While OMB sent a letter to GAO to voice its disagreements with the agency’s findings and reiterate that it did have the authority to issue the rescission, the president ultimately opted not to engage in the fight. The White House floated a similar plan last year, but also opted not to follow through. 

Rep. Nita Lowey, D-N.Y., who chairs the House Appropriations Committee, said the White House could not have legally moved forward with the rescission.

"I am pleased that the Trump administration appears to be heeding bipartisan warnings of the potential devastating effects of rescinding congressionally approved foreign assistance," Lowey said. "This illegal proposal would have severely undermined American leadership, and it is good that it has been shelved."
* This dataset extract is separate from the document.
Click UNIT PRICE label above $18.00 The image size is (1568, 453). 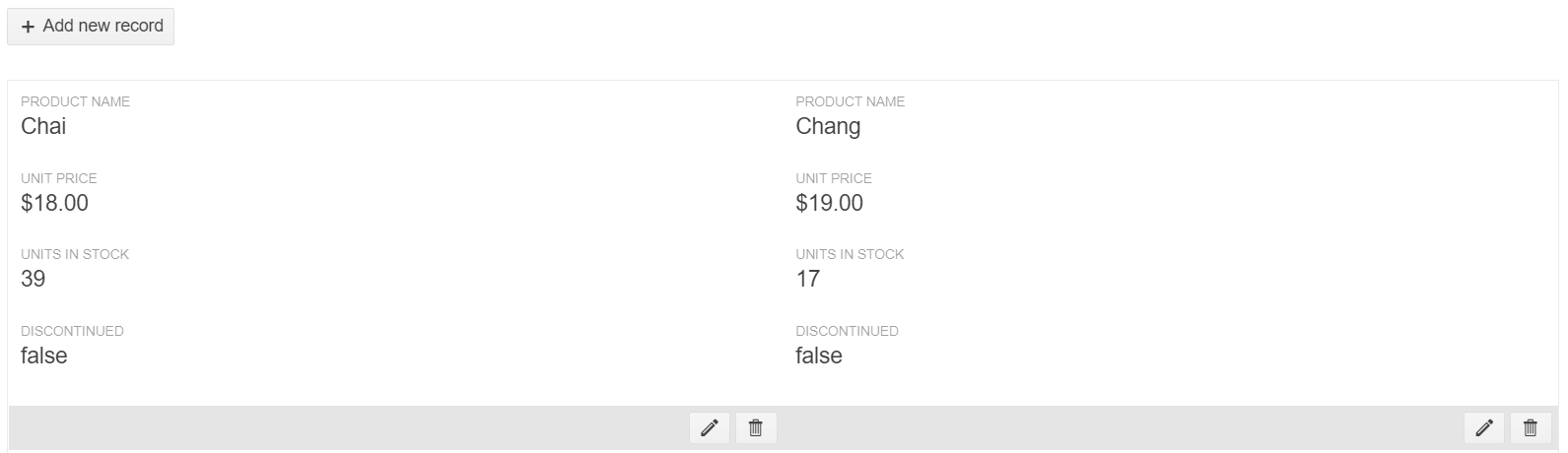(59, 178)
Liz Schrayer, president of the U.S. Global Leadership Coalition, a group that has been out front on the fight against the White House’s rumored plans, also applauded the decision and specifically thanked State Secretary Mike Pompeo for standing up for his department. 

"After weeks of internal deliberations, smart policy has clearly won the day,” Schrayer said. “Americans can be pleased that the administration recognized the importance of these vital foreign assistance programs for keeping America safe and on the global playing field.”